-- WHAT TO DO --
Find the string "cell" in the records and copy each line where it occurs.

....................

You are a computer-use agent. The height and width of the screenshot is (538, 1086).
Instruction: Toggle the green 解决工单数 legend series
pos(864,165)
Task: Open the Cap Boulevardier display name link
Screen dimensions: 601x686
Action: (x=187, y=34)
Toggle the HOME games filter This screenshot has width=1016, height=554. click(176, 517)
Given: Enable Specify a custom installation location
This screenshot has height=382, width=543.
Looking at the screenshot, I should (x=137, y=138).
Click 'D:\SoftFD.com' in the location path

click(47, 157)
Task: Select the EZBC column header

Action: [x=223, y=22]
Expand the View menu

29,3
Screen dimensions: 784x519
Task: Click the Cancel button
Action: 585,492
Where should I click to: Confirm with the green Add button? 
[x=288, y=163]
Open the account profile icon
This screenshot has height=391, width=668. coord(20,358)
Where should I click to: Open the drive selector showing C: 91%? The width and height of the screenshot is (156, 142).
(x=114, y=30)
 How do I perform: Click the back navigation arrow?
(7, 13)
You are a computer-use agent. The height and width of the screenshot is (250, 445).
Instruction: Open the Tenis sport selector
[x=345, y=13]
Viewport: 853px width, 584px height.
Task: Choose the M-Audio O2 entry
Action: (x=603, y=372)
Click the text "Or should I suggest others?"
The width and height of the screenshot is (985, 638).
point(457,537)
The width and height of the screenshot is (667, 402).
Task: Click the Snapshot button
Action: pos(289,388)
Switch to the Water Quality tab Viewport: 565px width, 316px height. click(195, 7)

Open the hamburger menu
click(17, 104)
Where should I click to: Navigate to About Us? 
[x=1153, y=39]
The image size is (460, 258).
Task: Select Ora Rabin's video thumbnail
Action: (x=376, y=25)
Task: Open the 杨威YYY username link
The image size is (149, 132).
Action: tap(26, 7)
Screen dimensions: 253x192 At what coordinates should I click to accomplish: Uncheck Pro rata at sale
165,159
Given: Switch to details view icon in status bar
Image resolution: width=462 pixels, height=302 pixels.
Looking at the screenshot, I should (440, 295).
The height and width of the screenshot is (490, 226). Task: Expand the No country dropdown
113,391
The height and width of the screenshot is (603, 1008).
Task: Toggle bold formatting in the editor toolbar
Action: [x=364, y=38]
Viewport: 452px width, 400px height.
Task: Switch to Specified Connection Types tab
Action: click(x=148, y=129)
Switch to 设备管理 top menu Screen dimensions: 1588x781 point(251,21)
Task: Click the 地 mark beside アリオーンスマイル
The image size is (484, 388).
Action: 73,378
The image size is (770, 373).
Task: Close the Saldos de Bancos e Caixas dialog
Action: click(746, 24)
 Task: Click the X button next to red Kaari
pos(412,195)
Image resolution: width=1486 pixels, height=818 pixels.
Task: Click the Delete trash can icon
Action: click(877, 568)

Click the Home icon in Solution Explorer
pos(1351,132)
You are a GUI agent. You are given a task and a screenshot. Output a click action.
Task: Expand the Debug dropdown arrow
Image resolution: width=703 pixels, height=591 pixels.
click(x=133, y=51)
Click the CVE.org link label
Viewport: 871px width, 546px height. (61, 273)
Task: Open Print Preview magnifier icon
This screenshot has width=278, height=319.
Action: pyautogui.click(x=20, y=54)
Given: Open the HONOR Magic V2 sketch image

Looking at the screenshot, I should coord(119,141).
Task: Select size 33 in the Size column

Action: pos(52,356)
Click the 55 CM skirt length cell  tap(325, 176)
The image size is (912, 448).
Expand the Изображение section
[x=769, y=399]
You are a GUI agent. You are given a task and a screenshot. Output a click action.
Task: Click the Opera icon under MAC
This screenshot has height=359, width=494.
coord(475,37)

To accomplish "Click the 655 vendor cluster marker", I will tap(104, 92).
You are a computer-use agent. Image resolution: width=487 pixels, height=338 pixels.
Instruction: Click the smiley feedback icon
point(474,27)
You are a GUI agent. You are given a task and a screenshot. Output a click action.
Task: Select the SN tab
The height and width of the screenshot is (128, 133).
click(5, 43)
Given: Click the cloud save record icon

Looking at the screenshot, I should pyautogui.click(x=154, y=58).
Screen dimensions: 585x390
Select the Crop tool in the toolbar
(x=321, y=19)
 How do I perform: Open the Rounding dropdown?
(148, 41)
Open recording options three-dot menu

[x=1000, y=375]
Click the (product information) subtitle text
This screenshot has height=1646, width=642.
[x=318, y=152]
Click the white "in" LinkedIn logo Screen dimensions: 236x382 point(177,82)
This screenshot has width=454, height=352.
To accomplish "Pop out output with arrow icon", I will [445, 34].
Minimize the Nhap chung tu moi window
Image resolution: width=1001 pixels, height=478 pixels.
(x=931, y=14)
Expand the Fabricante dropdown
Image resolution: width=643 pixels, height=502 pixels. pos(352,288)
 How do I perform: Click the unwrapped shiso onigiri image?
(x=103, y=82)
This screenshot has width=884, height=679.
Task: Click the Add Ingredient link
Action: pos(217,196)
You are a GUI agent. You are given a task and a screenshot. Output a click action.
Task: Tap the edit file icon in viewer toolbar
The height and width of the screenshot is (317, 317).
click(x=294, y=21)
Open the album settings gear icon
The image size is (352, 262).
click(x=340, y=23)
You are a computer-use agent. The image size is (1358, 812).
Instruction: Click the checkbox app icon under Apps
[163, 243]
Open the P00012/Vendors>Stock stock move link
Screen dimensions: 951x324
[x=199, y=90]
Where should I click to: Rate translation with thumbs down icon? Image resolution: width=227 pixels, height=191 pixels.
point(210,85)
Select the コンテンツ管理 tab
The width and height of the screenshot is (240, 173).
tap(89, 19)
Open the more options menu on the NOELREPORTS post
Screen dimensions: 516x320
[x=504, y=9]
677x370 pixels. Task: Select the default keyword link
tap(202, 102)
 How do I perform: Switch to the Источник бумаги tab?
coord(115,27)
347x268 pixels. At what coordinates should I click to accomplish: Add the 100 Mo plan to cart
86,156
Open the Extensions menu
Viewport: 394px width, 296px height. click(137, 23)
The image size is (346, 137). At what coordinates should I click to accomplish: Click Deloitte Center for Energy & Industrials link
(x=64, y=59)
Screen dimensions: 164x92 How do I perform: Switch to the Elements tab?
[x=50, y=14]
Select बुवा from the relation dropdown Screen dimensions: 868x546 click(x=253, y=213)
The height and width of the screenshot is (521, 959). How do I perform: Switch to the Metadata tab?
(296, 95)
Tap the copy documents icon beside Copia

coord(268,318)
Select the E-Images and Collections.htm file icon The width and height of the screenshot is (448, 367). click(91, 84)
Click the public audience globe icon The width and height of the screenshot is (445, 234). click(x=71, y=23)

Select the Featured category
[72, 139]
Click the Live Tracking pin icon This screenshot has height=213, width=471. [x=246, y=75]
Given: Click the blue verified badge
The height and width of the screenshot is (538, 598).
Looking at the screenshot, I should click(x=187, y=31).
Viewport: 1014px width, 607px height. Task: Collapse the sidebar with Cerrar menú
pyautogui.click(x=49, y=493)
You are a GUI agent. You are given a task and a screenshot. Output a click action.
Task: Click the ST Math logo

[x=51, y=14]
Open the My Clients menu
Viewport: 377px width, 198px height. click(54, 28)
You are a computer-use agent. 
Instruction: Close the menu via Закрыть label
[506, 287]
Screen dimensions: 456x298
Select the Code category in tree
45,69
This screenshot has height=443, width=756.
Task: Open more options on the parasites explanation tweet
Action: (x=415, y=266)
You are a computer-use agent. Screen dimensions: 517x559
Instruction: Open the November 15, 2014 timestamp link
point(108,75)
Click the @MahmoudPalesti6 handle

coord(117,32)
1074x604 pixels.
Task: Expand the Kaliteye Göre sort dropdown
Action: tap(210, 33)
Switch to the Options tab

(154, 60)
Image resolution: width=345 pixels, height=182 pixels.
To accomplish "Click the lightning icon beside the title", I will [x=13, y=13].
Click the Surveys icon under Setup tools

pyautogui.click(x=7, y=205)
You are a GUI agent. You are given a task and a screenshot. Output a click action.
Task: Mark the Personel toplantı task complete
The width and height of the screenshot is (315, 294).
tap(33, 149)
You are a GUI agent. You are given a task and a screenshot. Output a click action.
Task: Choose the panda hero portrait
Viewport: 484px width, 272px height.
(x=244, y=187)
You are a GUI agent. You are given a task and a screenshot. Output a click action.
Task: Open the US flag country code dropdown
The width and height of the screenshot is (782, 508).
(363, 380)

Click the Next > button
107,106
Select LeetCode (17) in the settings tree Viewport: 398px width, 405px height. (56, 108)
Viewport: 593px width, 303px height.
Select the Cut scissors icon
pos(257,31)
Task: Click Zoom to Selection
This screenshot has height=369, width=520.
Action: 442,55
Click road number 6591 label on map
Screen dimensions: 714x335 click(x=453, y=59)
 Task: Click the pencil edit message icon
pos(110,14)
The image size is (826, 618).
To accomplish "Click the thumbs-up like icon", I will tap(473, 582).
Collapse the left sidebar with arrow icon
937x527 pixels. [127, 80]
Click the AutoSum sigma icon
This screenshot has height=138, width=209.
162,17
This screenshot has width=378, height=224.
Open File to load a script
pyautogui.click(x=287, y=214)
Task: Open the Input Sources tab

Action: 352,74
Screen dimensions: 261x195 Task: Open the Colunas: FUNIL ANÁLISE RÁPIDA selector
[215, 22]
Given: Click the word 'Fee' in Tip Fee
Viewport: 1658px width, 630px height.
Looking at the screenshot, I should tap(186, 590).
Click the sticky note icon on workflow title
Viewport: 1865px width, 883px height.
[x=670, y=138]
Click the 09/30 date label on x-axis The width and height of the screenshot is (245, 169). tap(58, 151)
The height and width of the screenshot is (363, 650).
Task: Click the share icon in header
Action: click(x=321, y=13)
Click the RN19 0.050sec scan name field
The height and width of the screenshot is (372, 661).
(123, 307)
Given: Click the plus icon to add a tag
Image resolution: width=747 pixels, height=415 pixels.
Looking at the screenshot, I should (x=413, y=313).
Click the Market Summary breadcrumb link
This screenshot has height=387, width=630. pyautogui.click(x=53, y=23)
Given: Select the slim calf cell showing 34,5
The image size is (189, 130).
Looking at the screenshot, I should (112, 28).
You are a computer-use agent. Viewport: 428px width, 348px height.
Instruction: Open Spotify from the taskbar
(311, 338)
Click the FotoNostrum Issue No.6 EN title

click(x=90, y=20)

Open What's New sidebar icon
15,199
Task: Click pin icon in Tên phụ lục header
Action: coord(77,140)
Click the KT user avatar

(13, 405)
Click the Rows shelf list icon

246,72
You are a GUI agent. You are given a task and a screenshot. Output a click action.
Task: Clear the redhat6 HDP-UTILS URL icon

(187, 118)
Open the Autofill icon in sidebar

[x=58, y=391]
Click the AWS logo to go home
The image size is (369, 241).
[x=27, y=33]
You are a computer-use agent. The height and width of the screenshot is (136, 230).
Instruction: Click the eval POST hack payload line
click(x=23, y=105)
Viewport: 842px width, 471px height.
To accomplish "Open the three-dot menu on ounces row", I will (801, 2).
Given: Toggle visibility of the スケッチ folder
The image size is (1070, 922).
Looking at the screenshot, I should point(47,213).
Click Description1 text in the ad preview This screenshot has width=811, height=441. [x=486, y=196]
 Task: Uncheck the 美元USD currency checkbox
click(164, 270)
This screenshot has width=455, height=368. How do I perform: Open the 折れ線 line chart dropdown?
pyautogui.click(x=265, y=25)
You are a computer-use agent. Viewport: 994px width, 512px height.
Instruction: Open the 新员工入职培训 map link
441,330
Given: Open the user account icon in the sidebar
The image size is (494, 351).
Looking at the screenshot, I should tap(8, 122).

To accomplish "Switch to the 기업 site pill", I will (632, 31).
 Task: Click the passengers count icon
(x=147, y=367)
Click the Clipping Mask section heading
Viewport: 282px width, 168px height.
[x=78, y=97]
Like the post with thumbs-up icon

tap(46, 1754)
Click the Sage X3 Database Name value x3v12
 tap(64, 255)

....................

-- TASK SOLUTION --
Click the 55 CM skirt length cell  tap(325, 176)
Given: Select the slim calf cell showing 34,5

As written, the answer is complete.